La devoción a la Virgen de Consolación en Iniesta se remonta al siglo XVI, cuando la imagen llega a la zona, y los orígenes de la romería en su honor remontan a 1603 cuando se solicita la primera licencia para celebrar una feria anual en este paraje.
En la romería, celebrada cada año el Domingo de Pentecostés, la Virgen de Consolación parte desde la Iglesia parroquial de Iniesta hasta el santuario. Durante el trayecto hay una parada tradicional en el “Humilladero” de Villarta para descansar, comer, beber y charlar.
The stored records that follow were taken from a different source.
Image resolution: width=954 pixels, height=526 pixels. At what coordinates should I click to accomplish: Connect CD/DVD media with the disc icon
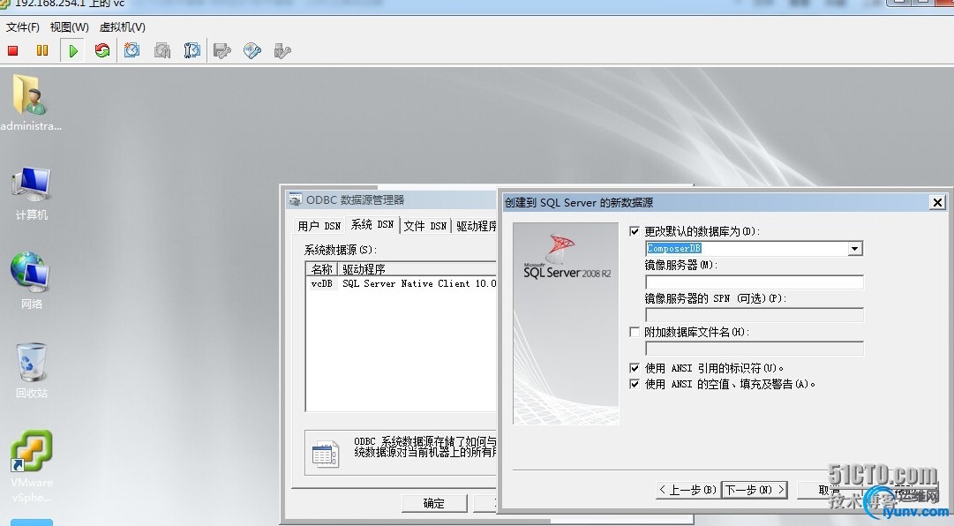click(x=252, y=50)
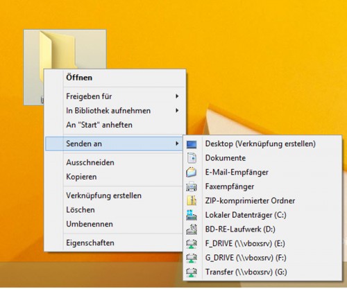The width and height of the screenshot is (347, 289).
Task: Choose Öffnen from the context menu
Action: tap(79, 78)
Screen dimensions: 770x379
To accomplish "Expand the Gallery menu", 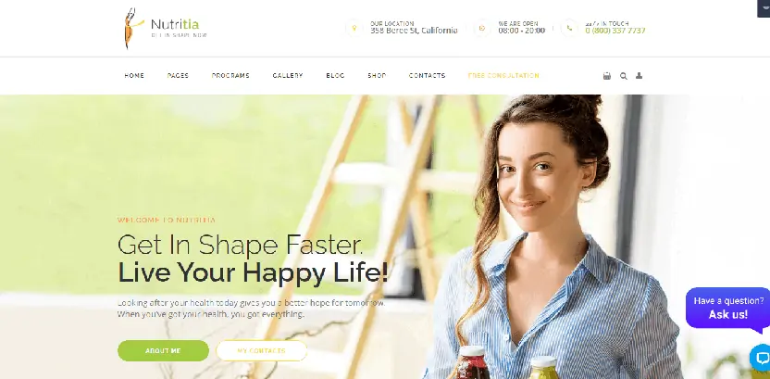I will (288, 76).
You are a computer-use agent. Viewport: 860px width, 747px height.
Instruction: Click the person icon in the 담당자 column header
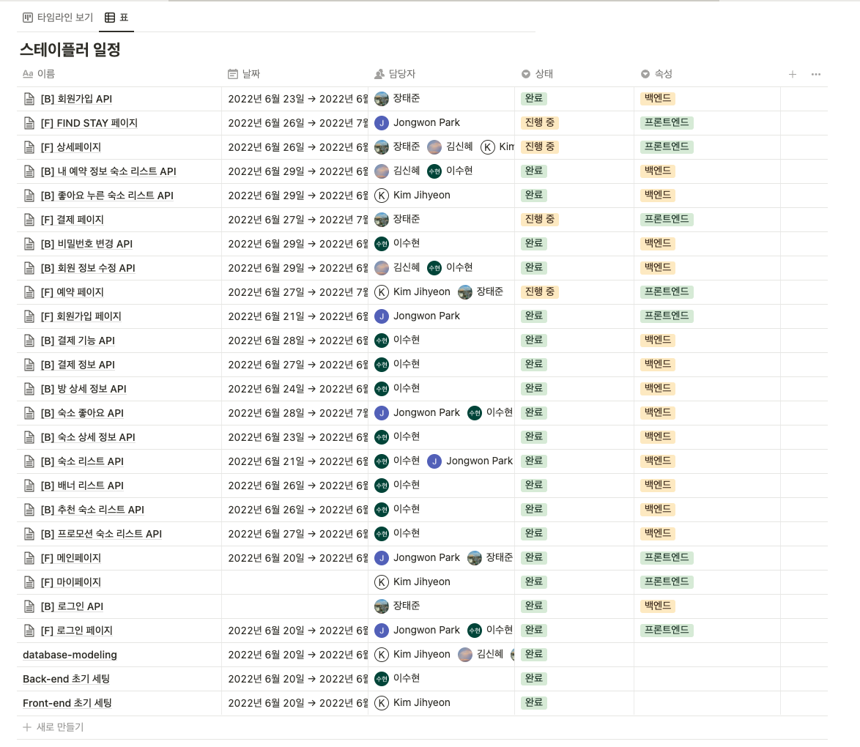[378, 74]
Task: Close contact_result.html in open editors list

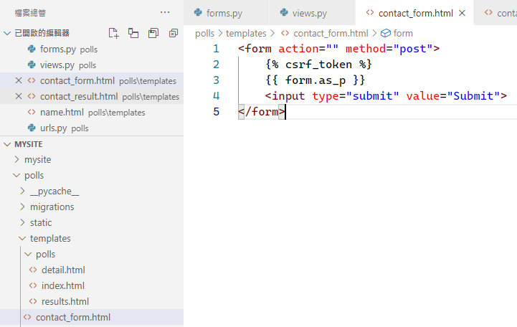Action: pyautogui.click(x=19, y=96)
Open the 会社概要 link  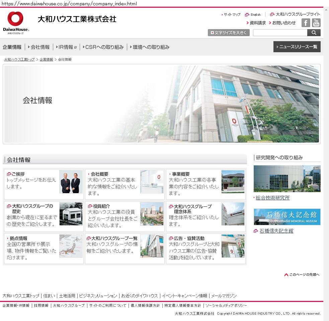coord(99,174)
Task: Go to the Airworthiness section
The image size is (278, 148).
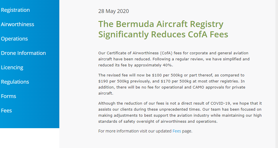Action: (x=17, y=24)
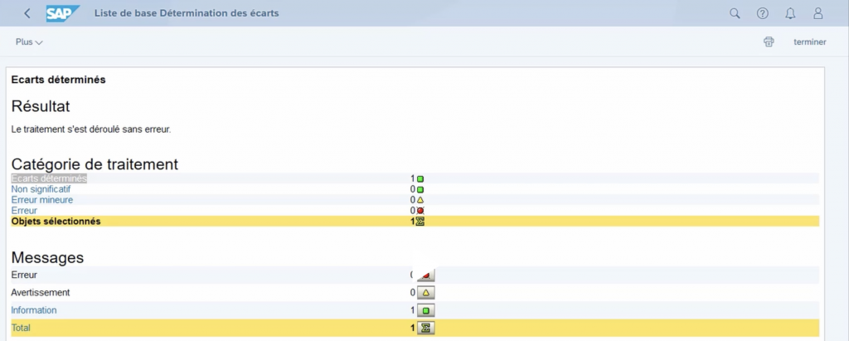Click the red error messages icon button

[x=425, y=275]
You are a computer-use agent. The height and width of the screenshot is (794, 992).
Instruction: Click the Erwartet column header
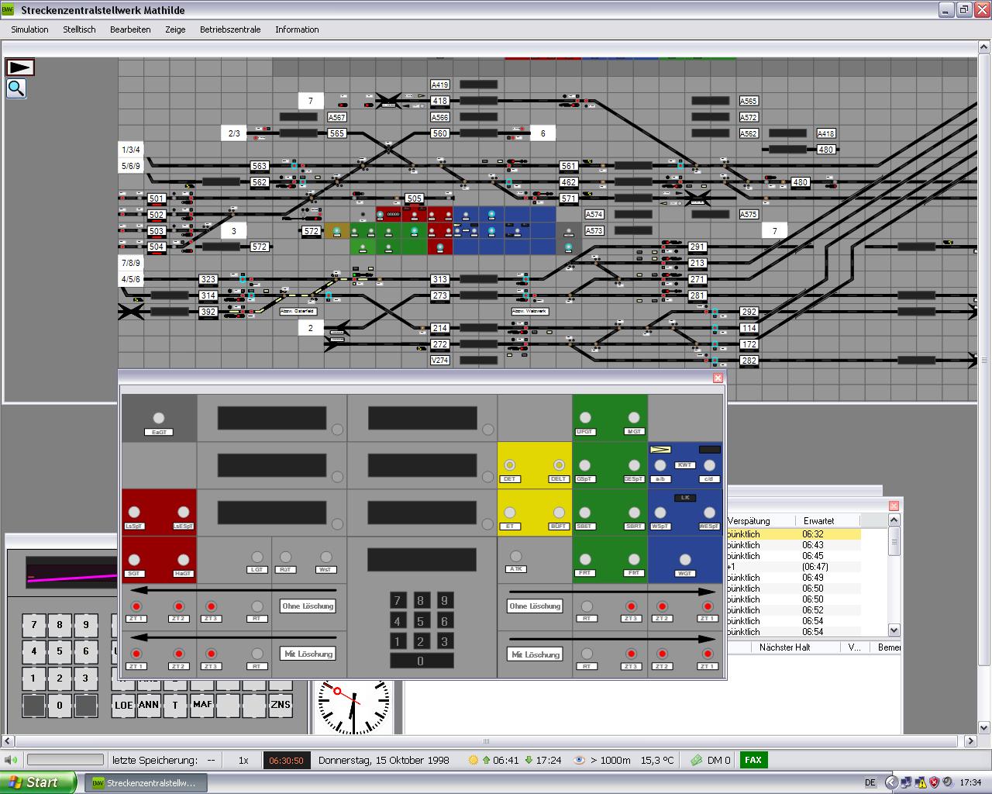818,521

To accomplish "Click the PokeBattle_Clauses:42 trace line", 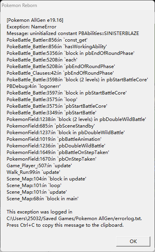I will point(60,73).
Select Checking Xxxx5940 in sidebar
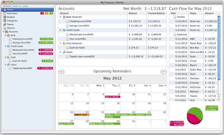Screen dimensions: 224x135 click(x=22, y=39)
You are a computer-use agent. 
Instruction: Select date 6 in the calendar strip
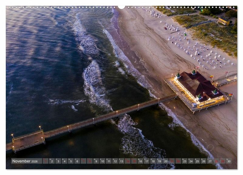(77, 161)
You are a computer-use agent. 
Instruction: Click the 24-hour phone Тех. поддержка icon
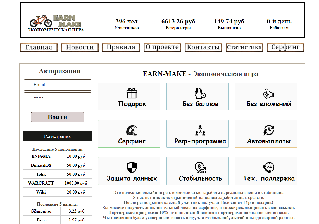pos(269,168)
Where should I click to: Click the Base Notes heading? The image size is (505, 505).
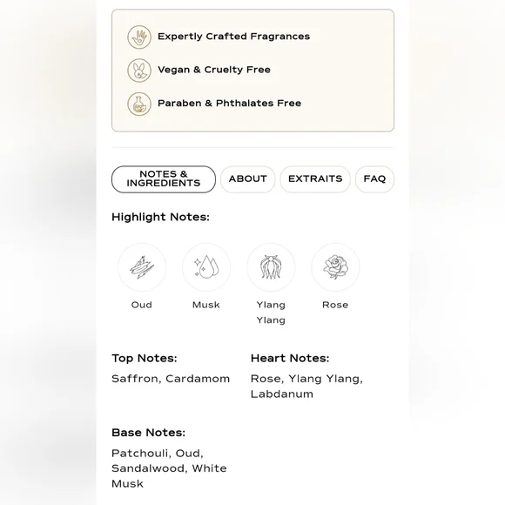tap(149, 433)
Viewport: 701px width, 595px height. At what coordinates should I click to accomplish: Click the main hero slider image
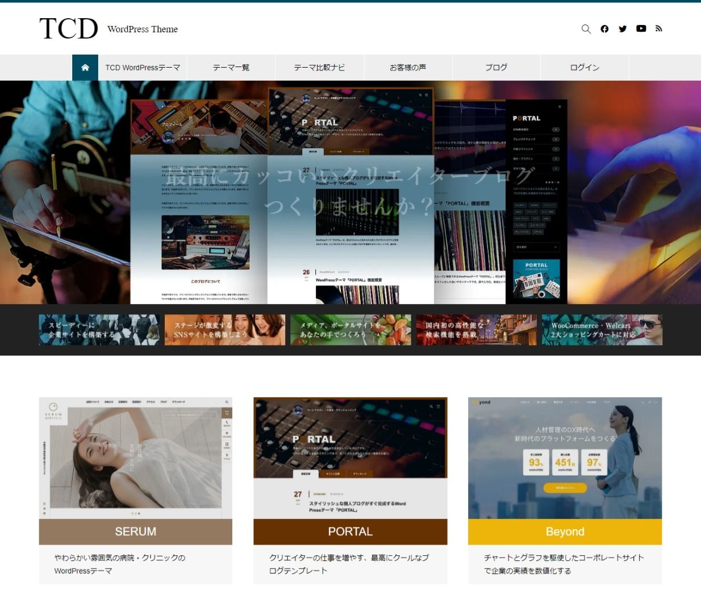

El traslado de vuelta hacia Iniesta tiene lugar el penúltimo domingo de agosto.
El santuario está diseñado en planta salón, con una sola nave y un crucero prominente.
Tiene camarín adosado detrás del presbiterio, lo cual es típico en santuarios marianos.
En cuanto a las cubiertas, cabe destacar que la nave y el crucero presentan bóveda de medio cañón con lunetos, y el camarín y crucero están rematados con cúpula sobre pechinas.
En la entrada principal hay una pequeña espadaña con campana y existen pinturas murales en el interior que representan alegorías bíblicas y simbólicas ligadas a las letanías de la Virgen.
El retablo mayor, de estilo barroco, tiene tres cuerpos y tres calles con columnas salomónicas y una ventana central donde se sitúa la imagen de la Virgen.
Por último, subrayar que el santuario es un símbolo de identidad para varios pueblos de la comarca de La Manchuela y que la romería de la Virgen de Consolación, declarada Fiesta de Interés Turístico Regional en 2008, atrae a miles de personas.
Además del santuario, el entorno incluye edificaciones tradicionales como la Hospedería -del siglo XVIII- con patio porticado, la Fuente de la Perlica, el lavadero, la Casa Sevilla y la Casa del Mayordomo, todas ellas de gran valor etnográfico.
Sin duda alguna, se trata de un destino ideal para combinar la visita cultural con el disfrute de la naturaleza y las tradiciones locales.